Now the Passover of the Jews was at hand, and Jesus went up to Jerusalem.  And he found in the temple those who sold oxen and sheep and doves, and the money changers doing business.  When He had made a whip of cords, he drove them all out of the temple, with the sheep and the oxen, and poured out the changers' money and overturned the tables.  And He said to those who sold doves, "Take these things away!  Do not make My Father's house a house of merchandise!"  Then His disciples remembered that it was written, "Zeal for Your house has eaten me up."  So the Jews answered and said to Him, "What sign do You show to us, since You do these things?"  Jesus answered and said to the, "Destroy this temple, and in three days I will raise it up."  Then the Jews said, "It has taken forty-six years to build this temple, and will You raise it up in three days?"  But He was speaking of the temple of His body.  Therefore, when He had risen from the dead, His disciples remembered that He had said this to them; and they believed the Scripture and the word which Jesus had said.

- John 2:13-22

Yesterday we read that there was a wedding in Cana of Galilee, and the mother of Jesus was there.  Now both Jesus and His disciples were invited to the wedding.  And when they ran out of wine, the mother of Jesus said to Him, "They have no wine."  Jesus said to her, "Woman, what does your concern have to do with Me?  My hour has not yet come."  His mother said to the servants, "Whatever He says to you, do it."   Now there were set there six waterpots of stone, according to the manner of purification of the Jews, containing twenty or thirty gallons apiece.  Jesus said to them, "Fill the waterpots with water."  And they filled them up to the brim.  And He said to them, "Draw some out now, and take it to the master of the feast."  And they took it.  When the master of the feast had tasted the water that was made wine, and did not know where it came from (but the servants who had drawn the water knew), the master of the feast called the bridegroom.  And he said to him, "Every man at the beginning sets out the good wine, and when the guests have well drunk, then the inferior.  You have kept the good wine until now!"  This beginning of signs Jesus did in Cana of Galilee, and manifested His glory; and His disciples believed in Him.  After this He went down to Capernaum, He, His mother, His brothers, and His disciples; and they did not stay there many days.

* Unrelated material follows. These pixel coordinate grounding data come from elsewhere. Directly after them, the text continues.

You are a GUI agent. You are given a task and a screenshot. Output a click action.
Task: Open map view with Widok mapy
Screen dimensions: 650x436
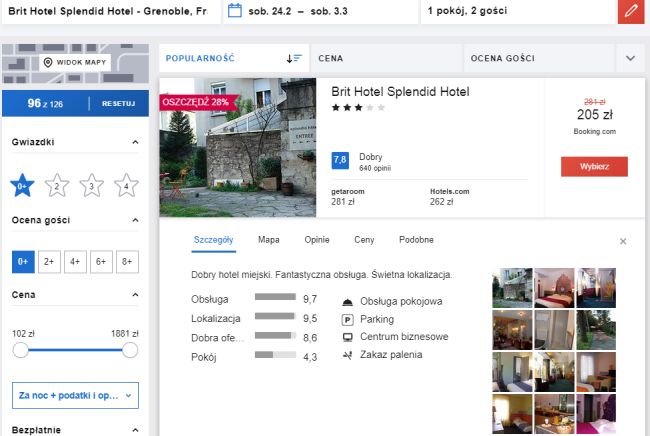pos(75,63)
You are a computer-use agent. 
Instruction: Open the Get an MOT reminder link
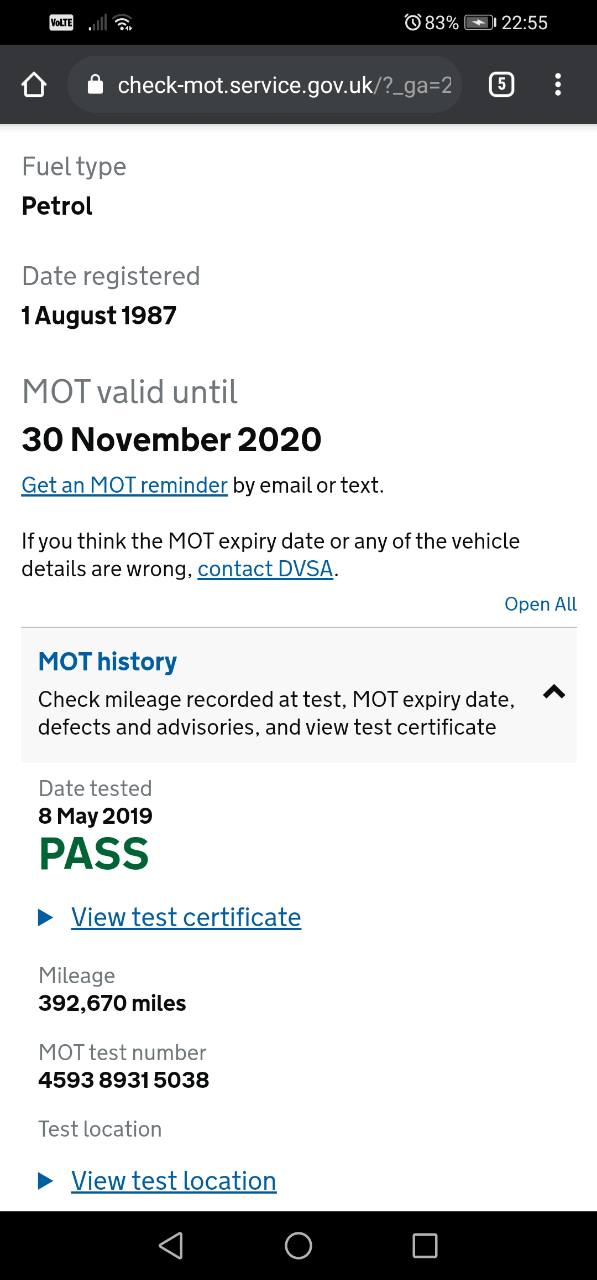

Now the Passover of the Jews was at hand, and Jesus went up to Jerusalem.  And he found in the temple those who sold oxen and sheep and doves, and the money changers doing business.  When He had made a whip of cords, he drove them all out of the temple, with the sheep and the oxen, and poured out the changers' money and overturned the tables.  And He said to those who sold doves, "Take these things away!  Do not make My Father's house a house of merchandise!"  Then His disciples remembered that it was written, "Zeal for Your house has eaten me up."  In the synoptic Gospels (Matthew, Mark, and Luke), the cleansing of the temple occurs at the end of Christ's ministry, in the beginning of Holy Week after Jesus' Triumphal Entry into Jerusalem.  But John's Gospel gives us three Passover Festivals, from which we calculate the three years of Jesus' ministry.  Here in John's Gospel, the cleansing of the temple occurs right at the beginning of Jesus' ministry, and some patristic commentators believe that Christ performed this act twice.  The disciples are remembering verses from Psalm 69:   "I have become a stranger to my brothers, and an alien to my mother’s children; because zeal for Your house has eaten me up, and the reproaches of those who reproach You have fallen on me."  John's Gospel establishes from the beginning Jesus' alienation from the leadership, and His scathing outrage at the practices that harm the poor.  The money changers exchanged Roman coins for temple coins, and surely do so at an inflated price in order to make their profits.  Those who sold animals did so for the pilgrims coming to the temple in Jerusalem for Passover to make their sacrifices; doves would have been a poor person's sacrifice, as opposed to a lamb or a goat.   (In the Greek, this word also means pigeon).   One suspects the services of those who sell the animals are particularly necessary for pilgrims who come from far away, to the "house of prayer for all nations" (Isaiah 56:7).  We recall from the synoptic Gospels that Jesus says, quoting from both Isaiah and Jeremiah:  "It is written, 'My house shall be called a house of prayer,' but you have made it a 'den of thieves'" (Matthew 21:13.).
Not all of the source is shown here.